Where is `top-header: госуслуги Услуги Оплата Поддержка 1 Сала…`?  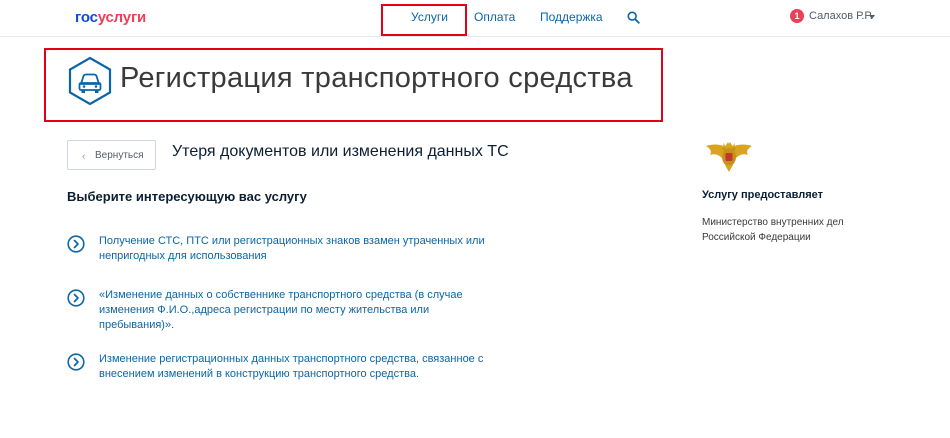
top-header: госуслуги Услуги Оплата Поддержка 1 Сала… is located at coordinates (475, 18).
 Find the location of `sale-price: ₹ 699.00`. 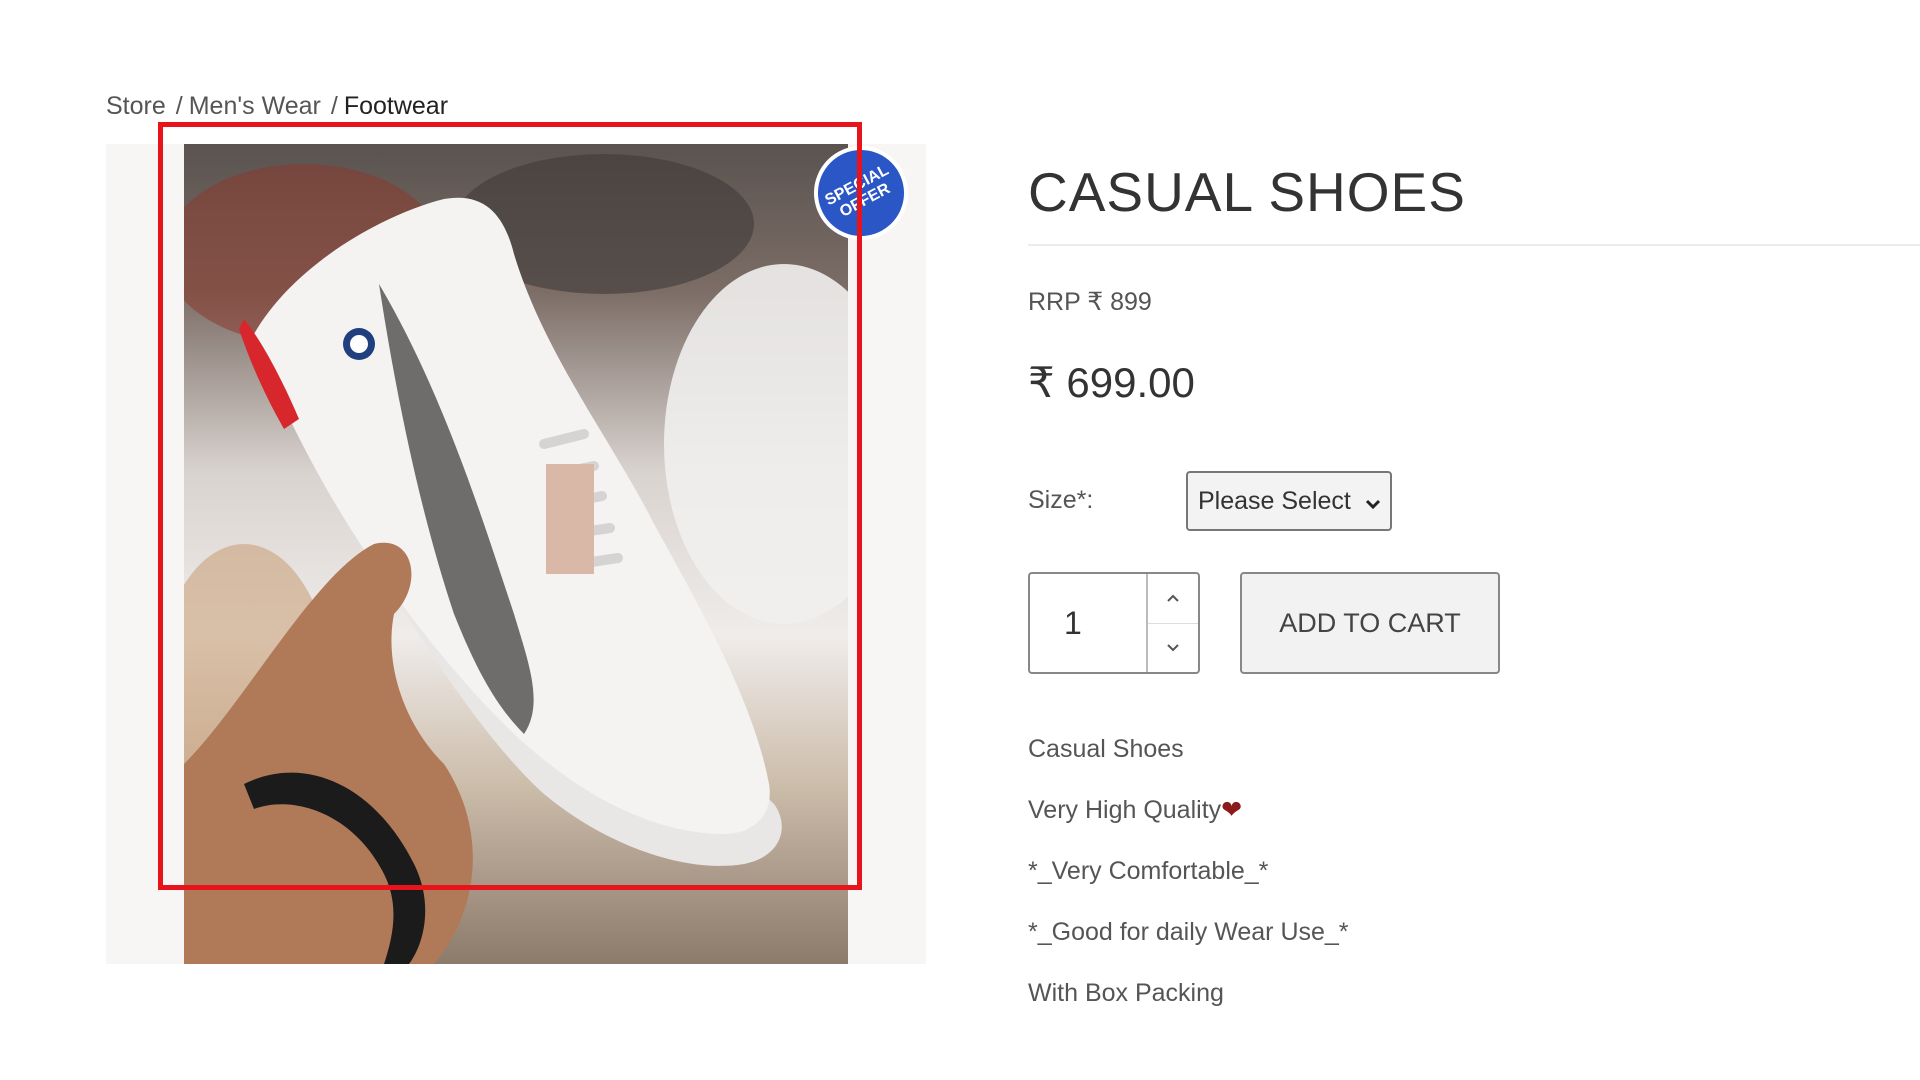

sale-price: ₹ 699.00 is located at coordinates (1112, 382).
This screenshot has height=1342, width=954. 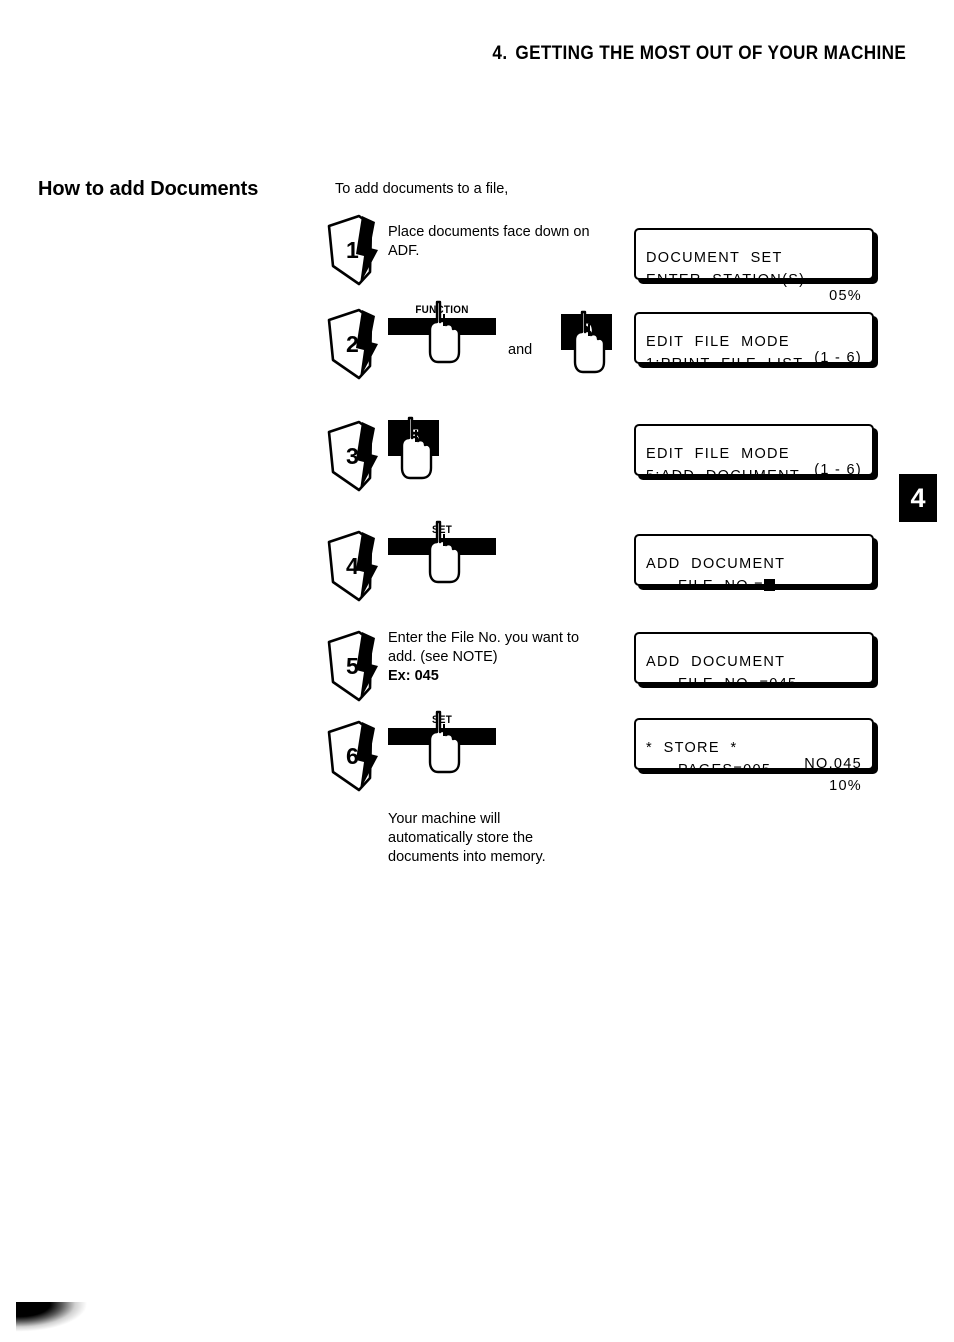 I want to click on svg-text: 2, so click(x=352, y=344).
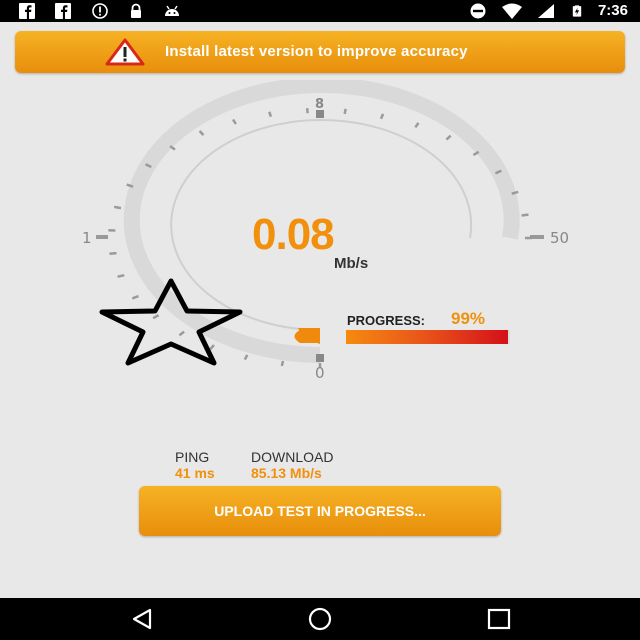 The height and width of the screenshot is (640, 640). Describe the element at coordinates (171, 322) in the screenshot. I see `star-icon` at that location.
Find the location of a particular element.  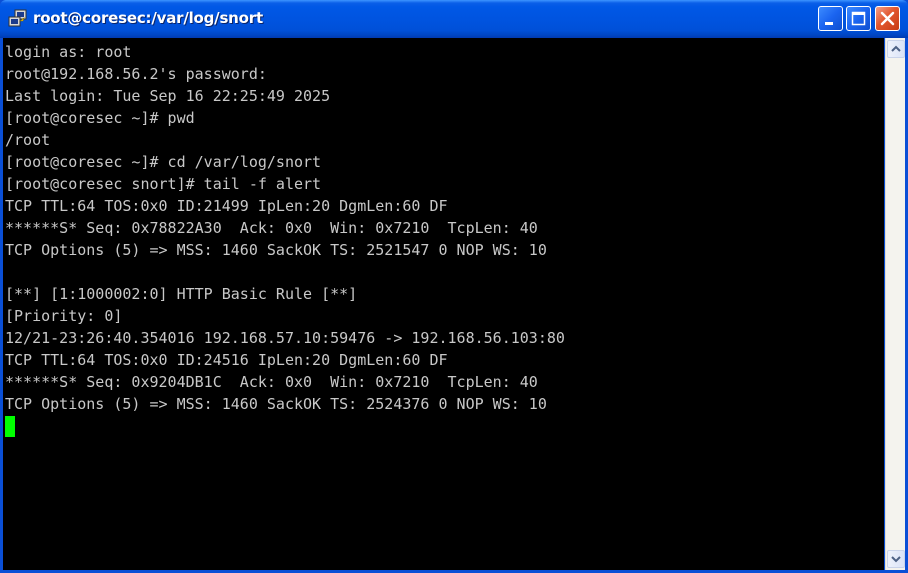

terminal-line: [**] [1:1000002:0] HTTP Basic Rule [**] is located at coordinates (182, 294).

*DIRECTIONS FOR THIS TASK*
Present everything from the beginning of the records down to the line containing "sale-price: ₹ 699.00 is", inclusive, as a numbered list with blank lines omitted. Leave the pictures out of the answer.

*SOLUTION*
1. Where is `top-header: госуслуги Услуги Оплата Поддержка 1 Сала…`?  
2. top-header: госуслуги Услуги Оплата Поддержка 1 Сала… is located at coordinates (475, 18).
3.  Find the location of `sale-price: ₹ 699.00`. 
4. sale-price: ₹ 699.00 is located at coordinates (1112, 382).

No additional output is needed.